First, there was the bookshelf. How many of those books had I actually re-read over the past nine years? As gorgeous as it was—solid wood and nearly six feet tall—it stood more as an ego sign of “Hey, look how smart and writerly I am!” than serving a practical purpose. I donated all but one box of books—which would have been sacrilege to old-Sarah—to a local literacy group.
I had a one-of-a-kind “character” desk, a solid-wood, hand-built drafting table that I loved as much as any furniture I’ve ever had. But I hadn’t actually used it as a desk in seven years, except as a place to put papers (did I mention I’m not particularly tidy?). When I’m working on the laptop, I sit on a futon with my feet on an ottoman. The desk was also far too big for my storage unit.

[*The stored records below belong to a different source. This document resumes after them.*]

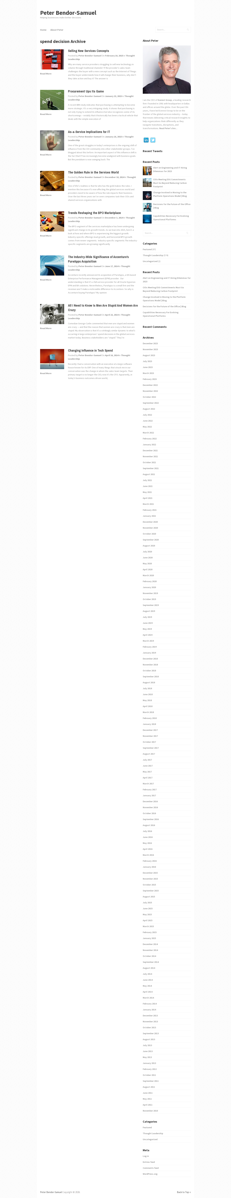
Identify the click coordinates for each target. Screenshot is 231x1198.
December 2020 (150, 521)
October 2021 (149, 462)
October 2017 (149, 741)
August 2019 (149, 611)
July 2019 (147, 617)
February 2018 (150, 718)
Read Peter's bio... (168, 128)
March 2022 (148, 432)
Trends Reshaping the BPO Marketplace (94, 213)
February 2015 (150, 932)
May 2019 (147, 628)
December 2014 (150, 944)
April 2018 (147, 706)
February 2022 (150, 438)
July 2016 (147, 831)
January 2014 (149, 1009)
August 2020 (149, 545)
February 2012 (150, 1069)
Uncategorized (150, 261)
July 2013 (147, 1045)
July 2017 (147, 759)
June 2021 (148, 486)
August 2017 (149, 753)
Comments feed (151, 1167)
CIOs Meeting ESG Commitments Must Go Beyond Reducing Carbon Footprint (170, 183)
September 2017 (151, 747)
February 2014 (150, 1003)
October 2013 (149, 1027)
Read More (45, 73)
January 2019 (149, 652)
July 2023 (147, 361)
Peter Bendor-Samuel (68, 12)
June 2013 (148, 1051)
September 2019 (151, 605)
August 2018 (149, 682)
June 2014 (148, 979)
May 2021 (147, 492)
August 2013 (149, 1039)
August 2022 (149, 408)
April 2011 (147, 1104)
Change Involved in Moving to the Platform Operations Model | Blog (170, 194)
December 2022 (150, 385)
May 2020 (147, 563)
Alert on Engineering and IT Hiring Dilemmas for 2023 (170, 169)
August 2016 (149, 825)
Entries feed (149, 1162)
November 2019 (150, 593)
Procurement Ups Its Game (86, 91)
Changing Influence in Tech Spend (90, 350)
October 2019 (149, 599)
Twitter (152, 140)
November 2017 (150, 736)
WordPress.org (150, 1173)
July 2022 (147, 414)
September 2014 (151, 962)
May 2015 (147, 914)
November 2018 (150, 664)
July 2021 (147, 480)
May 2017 (147, 771)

I thanked it and (with a fair bit of sadness) sold it.
And the filing cabinet? Also elegant and solid wood, but how much paper do I keep these days? I bought it after a print-heavy series of projects in 2010, but since then, it’s largely been—can you guess?—a bit of a dumping ground. I liked the idea of being someone who had a filing cabinet more than I actually needed a filing cabinet.
6. Take Time for Closure
I’m extremely grateful that I had enough time to say a proper goodbye to the apartment where so much transformation had occurred.
Because my landlords were renovating, I wasn’t required to do a full “move-out” clean (whew!). Yet I decided to wipe down the baseboards of each room by hand, and as I did so, I mentally reviewed the significant events that had happened in that room. I thanked each room for its role in my life, and (inspired by a Danielle LaPorte blog post) I called back any of my energy that still lingered, so that when I left, I would be whole, with no residual energy stuck in my former home.
I miss LHBI, and perhaps I always will. It was a beautiful, bright apartment on the main floor of a 1935 cottage, and it felt like home more than any place I’ve ever lived. But as I said before, I was only a steward—even when we own houses, we’re only stewards—and by the time my actual move date arrived, I felt that I had as much closure as it was possible to attain. It might not have been my first choice, but I was ready to move forward.